ACTION ITEM
Everything from the line containing "Given: Expand the Tipo de Trámite combo box" to the last line of the data below should be copied word for word, and nothing else.

___ ENTRIES SHOWN

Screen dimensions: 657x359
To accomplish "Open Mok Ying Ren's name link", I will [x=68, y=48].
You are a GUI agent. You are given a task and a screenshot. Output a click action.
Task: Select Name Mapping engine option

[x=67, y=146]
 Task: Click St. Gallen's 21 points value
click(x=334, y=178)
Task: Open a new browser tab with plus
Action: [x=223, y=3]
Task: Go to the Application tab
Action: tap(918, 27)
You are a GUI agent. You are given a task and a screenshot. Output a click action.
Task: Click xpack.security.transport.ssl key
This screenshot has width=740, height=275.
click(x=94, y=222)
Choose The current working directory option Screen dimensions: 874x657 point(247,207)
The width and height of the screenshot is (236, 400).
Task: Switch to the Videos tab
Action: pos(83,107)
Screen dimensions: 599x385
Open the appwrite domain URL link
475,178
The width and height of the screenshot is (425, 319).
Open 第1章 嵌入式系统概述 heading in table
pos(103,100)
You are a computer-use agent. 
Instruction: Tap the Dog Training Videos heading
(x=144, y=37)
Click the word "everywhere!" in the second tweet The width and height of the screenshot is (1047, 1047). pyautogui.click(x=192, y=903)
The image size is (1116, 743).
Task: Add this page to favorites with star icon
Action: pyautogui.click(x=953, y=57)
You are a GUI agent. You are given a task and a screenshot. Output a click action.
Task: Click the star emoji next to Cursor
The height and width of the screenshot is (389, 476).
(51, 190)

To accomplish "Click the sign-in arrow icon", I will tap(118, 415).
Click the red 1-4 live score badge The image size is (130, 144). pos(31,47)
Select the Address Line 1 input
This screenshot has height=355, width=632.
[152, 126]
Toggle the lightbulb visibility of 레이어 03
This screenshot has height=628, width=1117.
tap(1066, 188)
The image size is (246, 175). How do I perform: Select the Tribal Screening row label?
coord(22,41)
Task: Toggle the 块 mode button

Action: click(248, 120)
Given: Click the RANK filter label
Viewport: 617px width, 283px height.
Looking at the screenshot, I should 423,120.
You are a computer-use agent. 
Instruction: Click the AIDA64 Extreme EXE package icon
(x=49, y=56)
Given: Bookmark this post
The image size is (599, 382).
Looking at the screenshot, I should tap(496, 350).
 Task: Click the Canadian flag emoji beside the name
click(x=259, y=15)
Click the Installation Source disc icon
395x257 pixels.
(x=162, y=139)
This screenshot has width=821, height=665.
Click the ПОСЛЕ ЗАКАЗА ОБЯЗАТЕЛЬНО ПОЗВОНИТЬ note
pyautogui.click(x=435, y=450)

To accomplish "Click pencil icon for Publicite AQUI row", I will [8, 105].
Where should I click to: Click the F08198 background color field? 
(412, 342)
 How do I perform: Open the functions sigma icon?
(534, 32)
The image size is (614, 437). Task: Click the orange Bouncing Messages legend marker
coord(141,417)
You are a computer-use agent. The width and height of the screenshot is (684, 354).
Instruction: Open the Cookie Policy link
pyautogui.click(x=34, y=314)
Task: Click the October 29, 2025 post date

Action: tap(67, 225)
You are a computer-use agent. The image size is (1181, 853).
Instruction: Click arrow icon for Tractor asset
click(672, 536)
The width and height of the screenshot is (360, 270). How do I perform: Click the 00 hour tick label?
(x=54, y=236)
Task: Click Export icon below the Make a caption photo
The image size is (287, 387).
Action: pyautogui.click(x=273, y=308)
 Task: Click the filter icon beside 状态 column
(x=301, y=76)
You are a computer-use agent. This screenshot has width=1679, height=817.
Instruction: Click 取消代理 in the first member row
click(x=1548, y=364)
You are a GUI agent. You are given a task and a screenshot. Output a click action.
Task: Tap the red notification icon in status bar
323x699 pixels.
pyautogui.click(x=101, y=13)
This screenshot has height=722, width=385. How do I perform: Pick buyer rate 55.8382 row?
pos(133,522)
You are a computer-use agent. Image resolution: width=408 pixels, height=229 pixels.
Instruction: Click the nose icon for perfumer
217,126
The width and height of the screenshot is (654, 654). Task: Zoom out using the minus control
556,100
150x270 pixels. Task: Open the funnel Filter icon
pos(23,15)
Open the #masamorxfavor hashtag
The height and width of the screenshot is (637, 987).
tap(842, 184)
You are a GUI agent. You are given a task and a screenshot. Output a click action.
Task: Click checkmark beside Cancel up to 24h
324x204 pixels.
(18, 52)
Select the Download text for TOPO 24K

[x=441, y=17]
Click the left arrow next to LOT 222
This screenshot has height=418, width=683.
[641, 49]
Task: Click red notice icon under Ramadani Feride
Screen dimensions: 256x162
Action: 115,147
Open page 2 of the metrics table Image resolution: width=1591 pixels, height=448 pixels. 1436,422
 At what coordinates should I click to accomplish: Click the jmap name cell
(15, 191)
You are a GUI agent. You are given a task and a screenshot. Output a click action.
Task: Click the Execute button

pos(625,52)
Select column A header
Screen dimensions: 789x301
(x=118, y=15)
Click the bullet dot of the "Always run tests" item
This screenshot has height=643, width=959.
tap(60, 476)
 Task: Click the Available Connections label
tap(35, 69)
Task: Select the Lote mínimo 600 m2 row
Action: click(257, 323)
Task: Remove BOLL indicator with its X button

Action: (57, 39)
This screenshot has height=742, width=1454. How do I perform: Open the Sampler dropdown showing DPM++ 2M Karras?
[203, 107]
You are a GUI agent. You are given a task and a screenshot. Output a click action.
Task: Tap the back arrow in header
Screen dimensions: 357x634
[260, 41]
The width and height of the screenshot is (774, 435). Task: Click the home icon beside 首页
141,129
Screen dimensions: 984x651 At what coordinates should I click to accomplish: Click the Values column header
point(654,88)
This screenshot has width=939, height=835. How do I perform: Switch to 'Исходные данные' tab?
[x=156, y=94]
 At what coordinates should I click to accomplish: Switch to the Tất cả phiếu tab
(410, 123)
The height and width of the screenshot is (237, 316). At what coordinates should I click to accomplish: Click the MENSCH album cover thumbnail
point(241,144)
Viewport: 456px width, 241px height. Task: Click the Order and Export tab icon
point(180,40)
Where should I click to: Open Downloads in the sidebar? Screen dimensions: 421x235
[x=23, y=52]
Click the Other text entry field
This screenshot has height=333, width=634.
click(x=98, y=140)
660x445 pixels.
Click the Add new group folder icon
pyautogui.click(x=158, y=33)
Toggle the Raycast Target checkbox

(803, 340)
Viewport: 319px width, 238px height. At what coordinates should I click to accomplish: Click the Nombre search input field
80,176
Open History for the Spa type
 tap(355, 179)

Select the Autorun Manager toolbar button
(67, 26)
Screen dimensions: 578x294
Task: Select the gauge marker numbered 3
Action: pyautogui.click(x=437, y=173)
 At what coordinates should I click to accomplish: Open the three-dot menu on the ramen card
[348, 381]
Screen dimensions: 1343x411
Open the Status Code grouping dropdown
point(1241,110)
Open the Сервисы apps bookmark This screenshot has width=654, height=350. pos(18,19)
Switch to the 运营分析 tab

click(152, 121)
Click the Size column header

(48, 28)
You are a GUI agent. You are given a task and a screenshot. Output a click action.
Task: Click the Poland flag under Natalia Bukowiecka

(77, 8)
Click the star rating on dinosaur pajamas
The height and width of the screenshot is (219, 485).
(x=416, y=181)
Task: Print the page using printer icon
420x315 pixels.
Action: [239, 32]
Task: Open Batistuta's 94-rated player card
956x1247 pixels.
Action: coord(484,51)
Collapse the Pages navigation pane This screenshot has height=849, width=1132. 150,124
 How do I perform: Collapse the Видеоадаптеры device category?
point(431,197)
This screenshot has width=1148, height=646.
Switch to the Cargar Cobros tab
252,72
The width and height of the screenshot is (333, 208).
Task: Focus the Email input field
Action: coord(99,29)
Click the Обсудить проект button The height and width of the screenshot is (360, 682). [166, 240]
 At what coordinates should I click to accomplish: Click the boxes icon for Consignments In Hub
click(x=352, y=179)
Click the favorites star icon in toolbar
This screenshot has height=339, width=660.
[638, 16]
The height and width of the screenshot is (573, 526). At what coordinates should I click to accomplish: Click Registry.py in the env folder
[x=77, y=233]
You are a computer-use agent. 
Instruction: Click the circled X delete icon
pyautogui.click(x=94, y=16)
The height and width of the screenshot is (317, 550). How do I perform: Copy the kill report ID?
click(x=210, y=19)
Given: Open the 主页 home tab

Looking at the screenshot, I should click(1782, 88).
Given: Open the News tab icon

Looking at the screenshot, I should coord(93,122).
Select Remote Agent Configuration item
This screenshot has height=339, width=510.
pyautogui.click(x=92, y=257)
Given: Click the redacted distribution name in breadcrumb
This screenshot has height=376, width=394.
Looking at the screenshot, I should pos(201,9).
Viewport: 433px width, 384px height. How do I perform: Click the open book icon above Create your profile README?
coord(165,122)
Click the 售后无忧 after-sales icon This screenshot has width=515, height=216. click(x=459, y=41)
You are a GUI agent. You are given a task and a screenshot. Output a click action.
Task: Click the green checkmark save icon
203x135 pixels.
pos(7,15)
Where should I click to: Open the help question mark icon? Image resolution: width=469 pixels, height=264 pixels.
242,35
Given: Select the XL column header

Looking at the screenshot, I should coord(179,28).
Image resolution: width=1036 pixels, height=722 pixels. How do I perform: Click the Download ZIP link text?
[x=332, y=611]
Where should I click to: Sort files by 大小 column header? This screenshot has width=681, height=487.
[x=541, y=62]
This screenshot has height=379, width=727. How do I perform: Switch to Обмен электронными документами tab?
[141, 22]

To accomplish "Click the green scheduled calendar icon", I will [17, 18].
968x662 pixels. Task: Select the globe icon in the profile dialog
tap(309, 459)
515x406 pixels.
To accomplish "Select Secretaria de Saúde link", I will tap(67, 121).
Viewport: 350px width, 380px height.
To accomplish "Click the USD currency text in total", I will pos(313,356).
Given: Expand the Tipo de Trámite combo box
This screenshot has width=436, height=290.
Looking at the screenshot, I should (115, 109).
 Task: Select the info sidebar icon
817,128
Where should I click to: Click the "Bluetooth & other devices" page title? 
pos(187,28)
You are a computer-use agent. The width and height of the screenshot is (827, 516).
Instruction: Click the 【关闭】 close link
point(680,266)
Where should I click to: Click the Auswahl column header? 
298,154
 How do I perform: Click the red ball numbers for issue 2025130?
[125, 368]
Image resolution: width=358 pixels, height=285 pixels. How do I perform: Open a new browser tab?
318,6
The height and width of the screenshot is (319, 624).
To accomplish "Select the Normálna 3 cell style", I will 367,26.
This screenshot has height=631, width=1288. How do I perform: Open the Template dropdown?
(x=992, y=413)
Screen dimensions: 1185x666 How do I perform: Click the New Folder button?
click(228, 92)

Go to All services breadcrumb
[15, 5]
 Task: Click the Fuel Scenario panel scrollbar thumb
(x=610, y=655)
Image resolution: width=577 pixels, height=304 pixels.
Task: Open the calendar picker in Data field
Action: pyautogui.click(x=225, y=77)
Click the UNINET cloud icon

______

WRITTEN ANSWER
Given: Expand the Tipo de Trámite combo box
This screenshot has width=436, height=290.
Looking at the screenshot, I should (115, 109).
 Task: Select the info sidebar icon
817,128
Where should I click to: Click the "Bluetooth & other devices" page title? 
pos(187,28)
You are a computer-use agent. The width and height of the screenshot is (827, 516).
Instruction: Click the 【关闭】 close link
point(680,266)
Where should I click to: Click the Auswahl column header? 
298,154
 How do I perform: Click the red ball numbers for issue 2025130?
[125, 368]
Image resolution: width=358 pixels, height=285 pixels. How do I perform: Open a new browser tab?
318,6
The height and width of the screenshot is (319, 624).
To accomplish "Select the Normálna 3 cell style", I will 367,26.
This screenshot has height=631, width=1288. How do I perform: Open the Template dropdown?
(x=992, y=413)
Screen dimensions: 1185x666 How do I perform: Click the New Folder button?
click(228, 92)

Go to All services breadcrumb
[15, 5]
 Task: Click the Fuel Scenario panel scrollbar thumb
(x=610, y=655)
Image resolution: width=577 pixels, height=304 pixels.
Task: Open the calendar picker in Data field
Action: pyautogui.click(x=225, y=77)
Click the UNINET cloud icon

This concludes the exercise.